Like Carrie Bradshaw and the rest of the 'Sex And The City' gals, you may have a fondness for cosmos. But vodka also has a host of other surprising uses, like removing mold, treating poison ivy, preserving flowers and repelling insects. Even the imaginative Ms. Bradshaw didn't think of that.

Gemini

Undercurrents of tension may affect the household serenity today. So it may be up to you to turn the mood from fearful to cheerful. A stack of homemade chocolate chip cookies may brighten everyone's mood, especially if you serve them with vanilla milkshakes.

Cancer

Dealing with personal issues could keep you from socializing with friends today. You'd rather be alone with your thoughts and a very large, very cheesy vegetable lasagna. Its soothing effects could have you seeing that things aren't so bad, and you may even ring up friends to join you.

Leo

A dear friend may need a shoulder to cry on today, and you're more than willing to oblige. Your pal will be deeply grateful for your support, advice and the enchiladas and huevos rancheros you'll whip up specifically for the occasion.

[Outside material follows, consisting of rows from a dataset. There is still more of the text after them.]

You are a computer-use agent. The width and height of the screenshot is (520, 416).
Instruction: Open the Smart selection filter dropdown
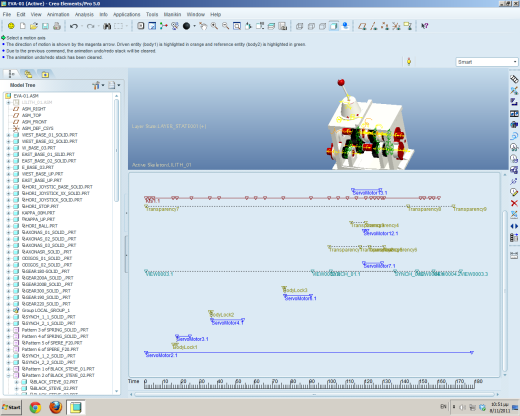(487, 62)

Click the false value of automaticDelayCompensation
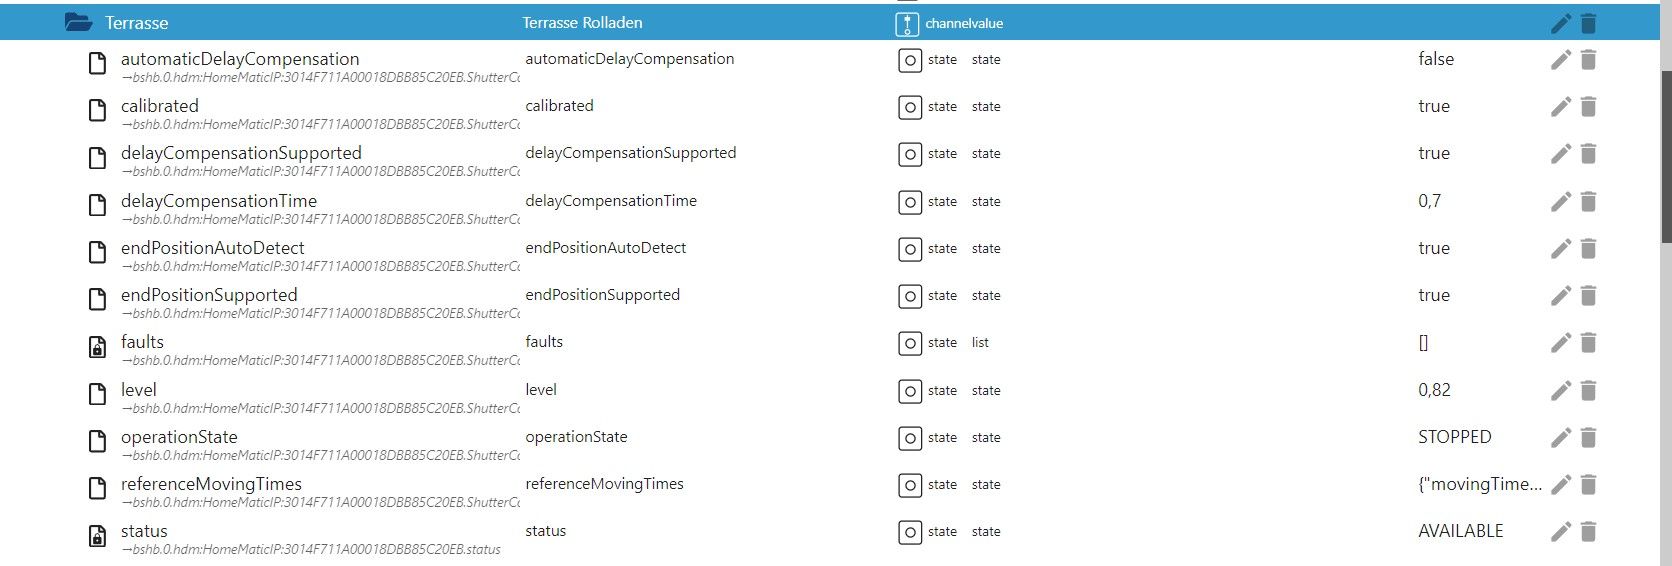[1435, 59]
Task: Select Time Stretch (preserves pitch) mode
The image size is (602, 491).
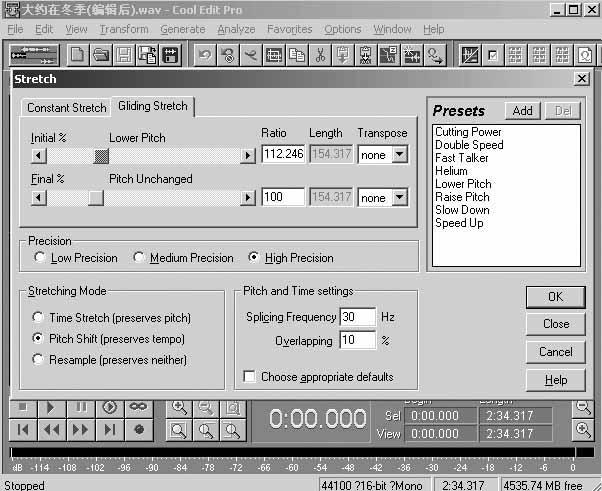Action: click(x=39, y=318)
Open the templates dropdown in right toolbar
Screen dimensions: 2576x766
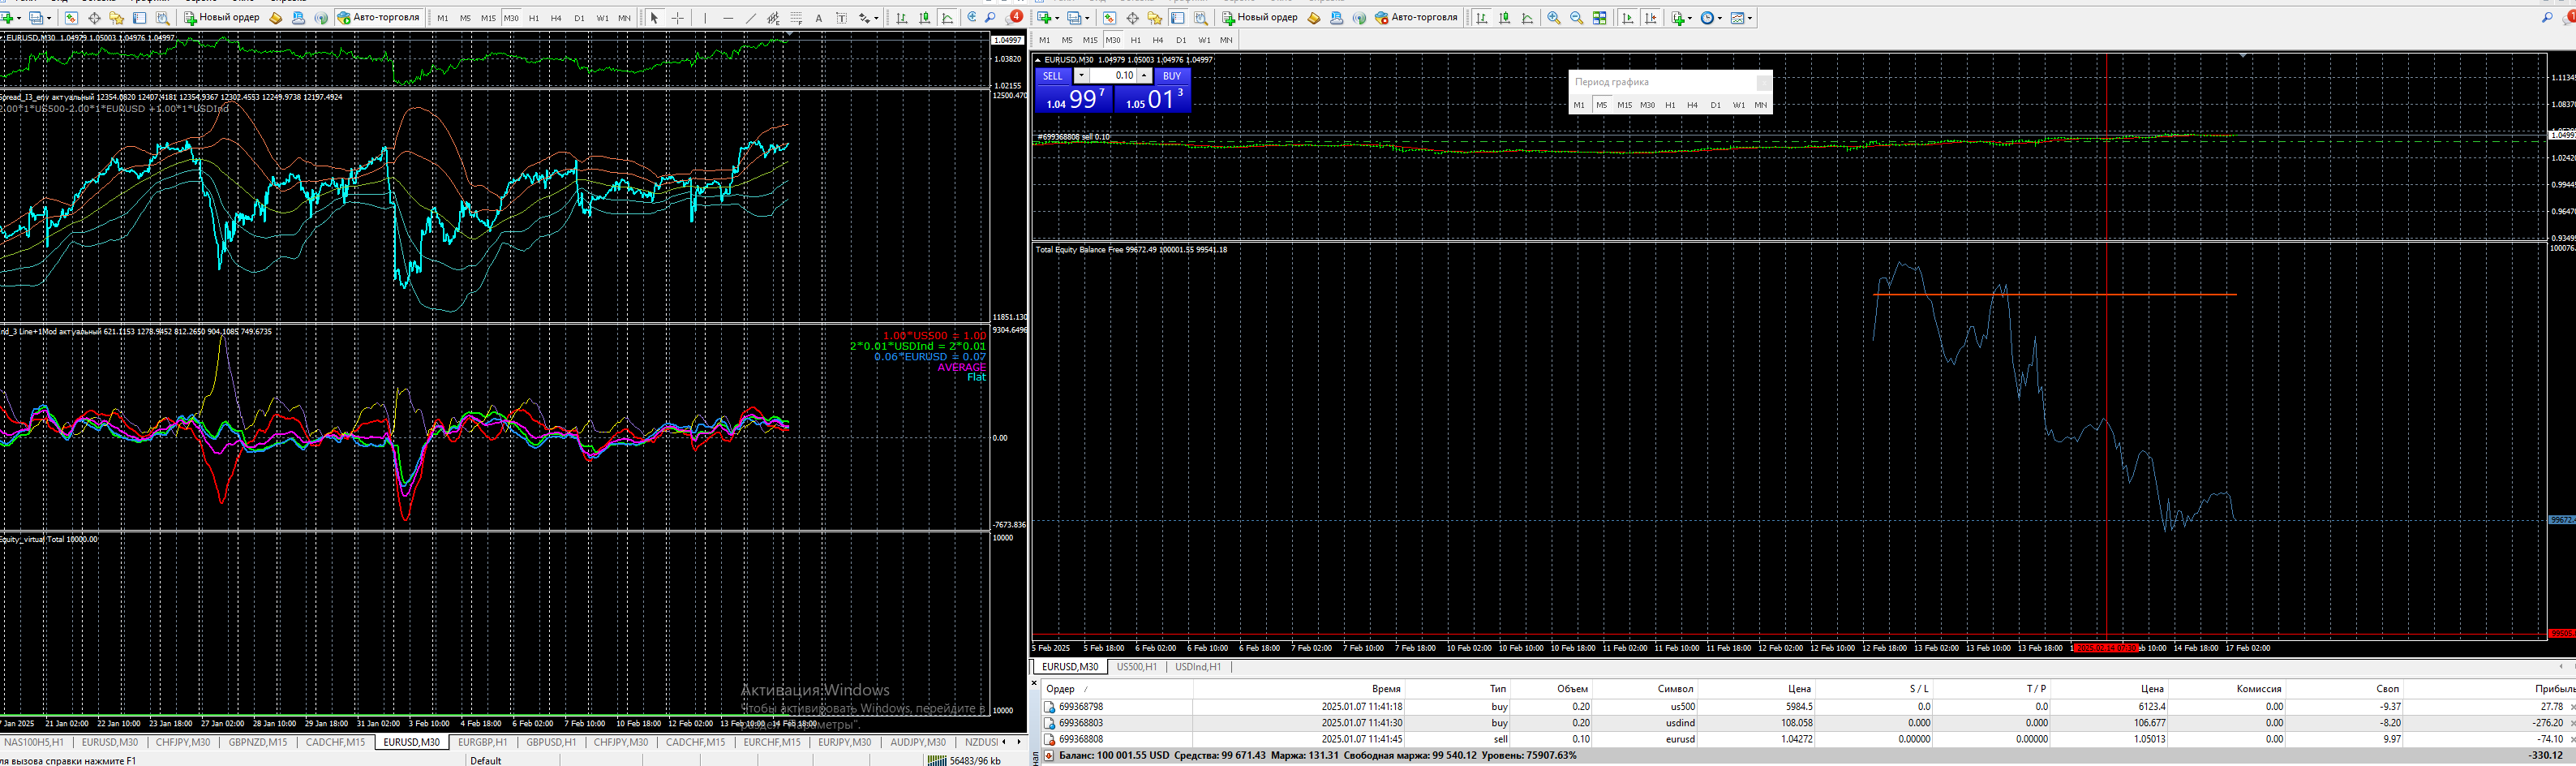[1741, 18]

Are you meant to be? Find out with our Love Compatibility Report!

Virgo

You'll finally get all of your home projects completed today, so reward yourself by working some more. Putting together spinach stuffed pork chops with dijon sauce for dinner won't seem like work at all, and neither will feasting on it.

Libra

Looking at pictures taken ten years and twenty pounds ago will only make you depressed. Focus on the here and now, as well as the future. That Italian hoagie you have in your hands may be part of the problem. But switching to chicken, fish, yogurt and lots of other nutritious foods could easily turn back the hands of time.

Scorpio

You'll be determined not to overindulge at a neighbor's get-together today. But the sight of barbecued beef ribs, cheeseburgers, potato salad and potato chips may send a shiver down your spine. A small platter of food will be okay, but leave the feedbag at home.

Sagittarius

Typical of your original way of thinking, you'll plan an outdoor barbecue sans meat. Veggie burgers, grilled Portobello mushrooms or eggplant and tofu kebabs will be an interesting and healthy alternative to the same old same old. Your guests won't mind as long as you also serve good old-fashioned beer.

Capricorn

You'll need stamina to get you through an active day. Snacking on fruit like mango and bananas will help, while hard-boiled eggs will also fuel the fire. But try to get in a slow-burning carb meal at midday if you can. A grilled chicken rice bowl with steamed veggies will be perfect.

Aquarius

You'll be too tired to do anything but crash on the couch today, but your family will have other ideas. So agree to help with their chores and errands as long as you get something in return. A home-cooked dinner will be your bargaining chip, although take out mu gu gai pan and egg roll will be an acceptable alternative.

Pisces

Your family may be tired of the weekly spaghetti and meatball dinner, so wow them with something new and original today. Andouille sausage and shrimp gumbo will knock their socks off, especially if you make it slightly on the spicy side.